What personality type are you?
I am re-blogging this article because I find, personally, that is a very interesting read and I look forward to the following installment, which will give us a little more info about research into Fibromyalgia and Personality traits. Please click the link below to read the article 🙂
Fibromyalgia and Personality – Counting My Spoons, Julie Ryan
Via this link: Fibromyalgia and Personality – Counting My Spoons.
How many times have you heard that Fibromyalgia is associated with Type A personality? I know I hear it all the time. I wondered if there was actually any research to confirm a personality relationship to Fibromyalgia or even chronic pain. Personally, I’ve wondered more and more lately if that concept wasn’t something created to find another way to blame the victim.

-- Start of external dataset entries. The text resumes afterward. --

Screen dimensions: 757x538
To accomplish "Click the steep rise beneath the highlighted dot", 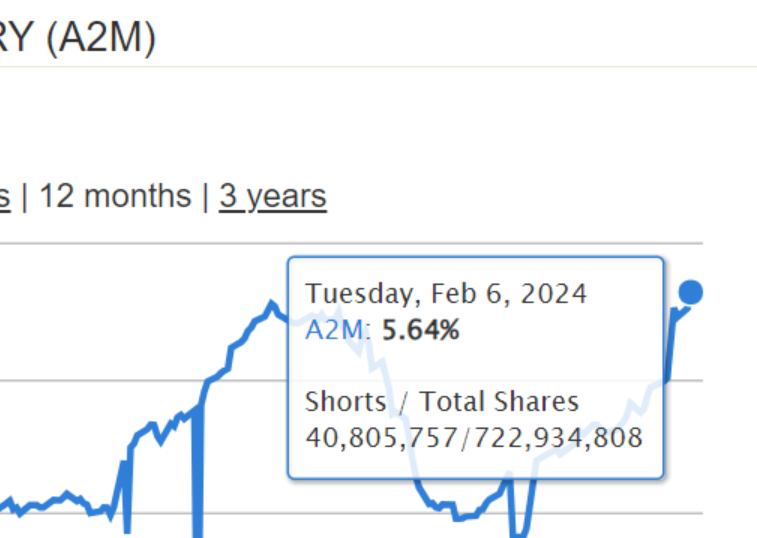I will [x=670, y=345].
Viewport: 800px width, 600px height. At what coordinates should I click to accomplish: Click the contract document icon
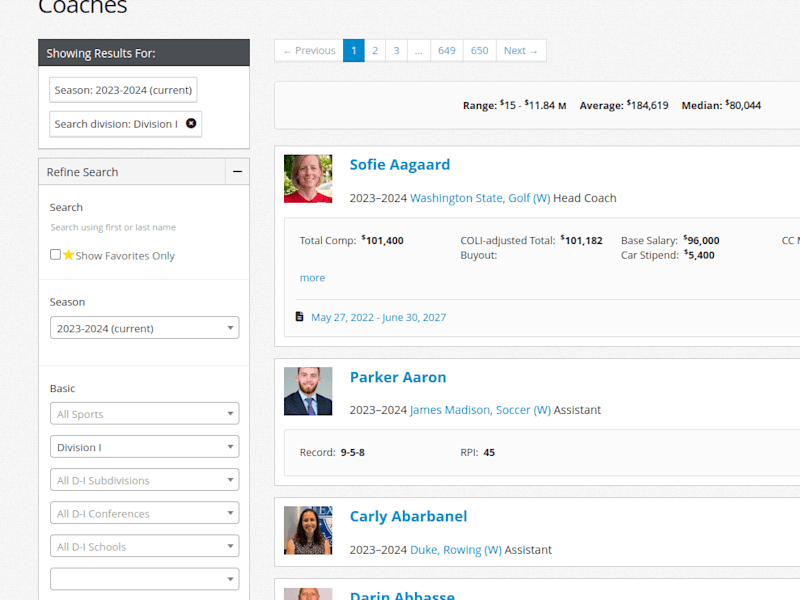299,317
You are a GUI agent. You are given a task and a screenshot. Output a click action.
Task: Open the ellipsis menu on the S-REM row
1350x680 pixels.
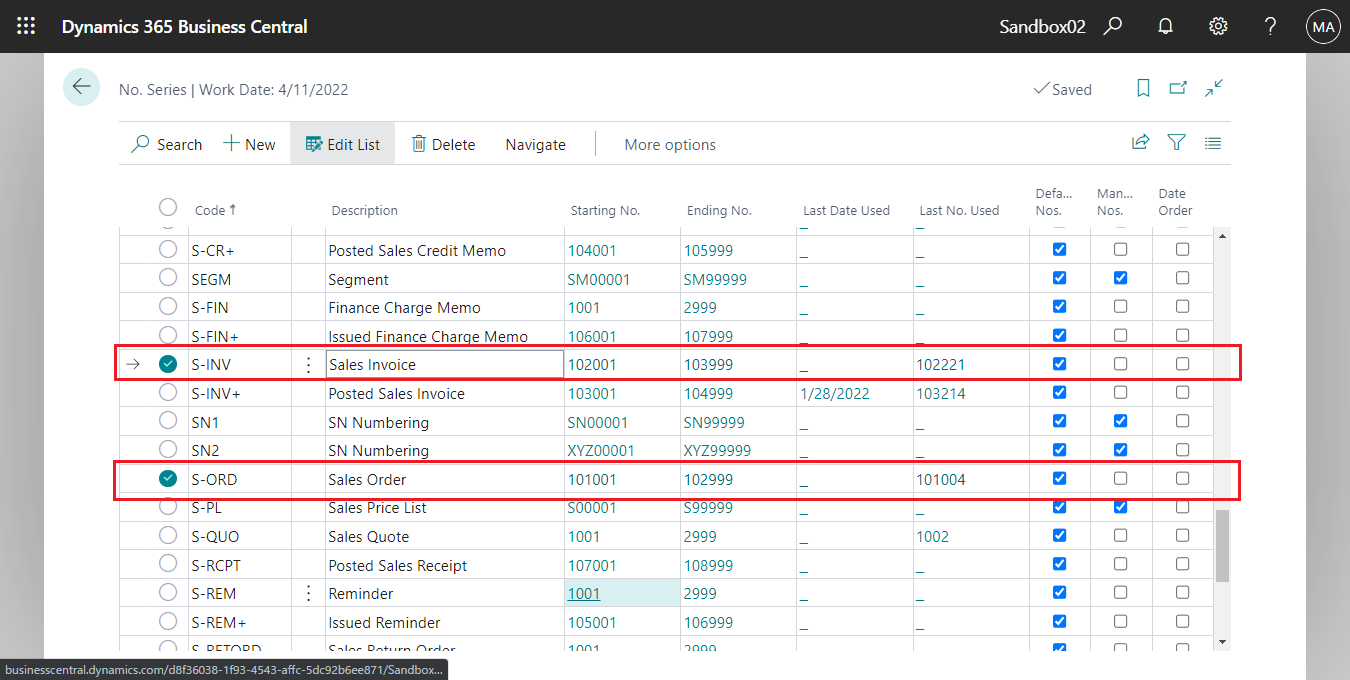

Reading this got me to thinking about what personality type I am?
Oh! this subject has been one that has followed me around since being in my early twenties when my personality was a lot different to what it is today. I didn’t grieve for the loss of my father as a child until I was in my twenties so my personality was quite wild and rebellious. I mean I went against all the good things I’d been brought up to live life by. I didn’t care about anything really, just survival, nothing else mattered. I would say I was definitely more of Type A personality back in those days!
About a year or so before this episode in my life began my pain problems started and they were keeping me awake at night so I was missing work and college all the time because of it. Before this I was a little depressed perhaps but generally ok with life. Things began to slide when pretty much ordered to have counselling because, apparently, I was in pain because I was depressed. It’s funny how the personality disorder didn’t come into play until after a year of being told that I just had tight hamstrings keep taking these pills. Also, my knees were dislocating for no apparent reason as tests & x-rays showed nothing, and I was forced into counselling that dredged up my childhood leading me into a couple of years where I only trusted a very few people and certainly not doctors!! I was still ‘agreeable’, though I, personally, think gullible and an easy target to be taken advantage of is probably the truer descriptor 😮
Do I blame all that for my illnesses, hell no, I blame the fact that I wasn’t taken seriously for best part of 15 years and the pressure of trying to find someone who would understand my problems as they escalated and escalated…
(Similar thing – different context!!)
… A story that I know many of you will be familiar with and that was 20+years ago and it is no different today and I agree with Julie Ryan about blaming our personality for the fibromyalgia, it’s way past time that it stopped. 🙂
Today, I certainly don’t fit into personality A (from my own judgement), I have certain Type A traits, but whether the medical professionals gauge it differently would be something to find out, purely, out of curiosity. 😉
I may be entering a Lion’s Den after all the years of counselling that I’ve had for anxiety and depression but sometimes these things are a necessity. I personally believe that labelling us with specific personality types is quite rude considering one of the well known factors of Fibromyalgia is the constant change in how and what we feel from one day to the next. (I’m sure that our personality must change with it, I’m fairly sure that mine does, and the hubby would probably most likely agree) 😮
I am rarely agreeable these days because 9/10 times the fog stops all ability to make firm decisions so the answer is always ‘no’ until the fog clears, plus after years of being agreeable and it doing nothing but cause me unnecessary stress (obviously not all the time, but I hope you all know what I mean, especially if you’re married. 😮 )
I am now very cautious, and also very vigilant, with my practical life but I am very open where I wasn’t before. My attitude to that began to change when Volunteering on FibroAction Community Forum where it became clear that in order for us to be seen and not invisible like we currently are then we need to shout about what this illness really does to us. So!… across the last 18 months I have plucked up the courage to share parts of my life experiences with the rest of the World! I could change my mind about that by tea time 😀
I’d prefer to label myself as Type I (made up of course!) ‘interchangeable’, if I must label myself 😮
I may speak to my counsellor about this the next time I need to see her 🙂
I am interested to know what personality trait you think you are?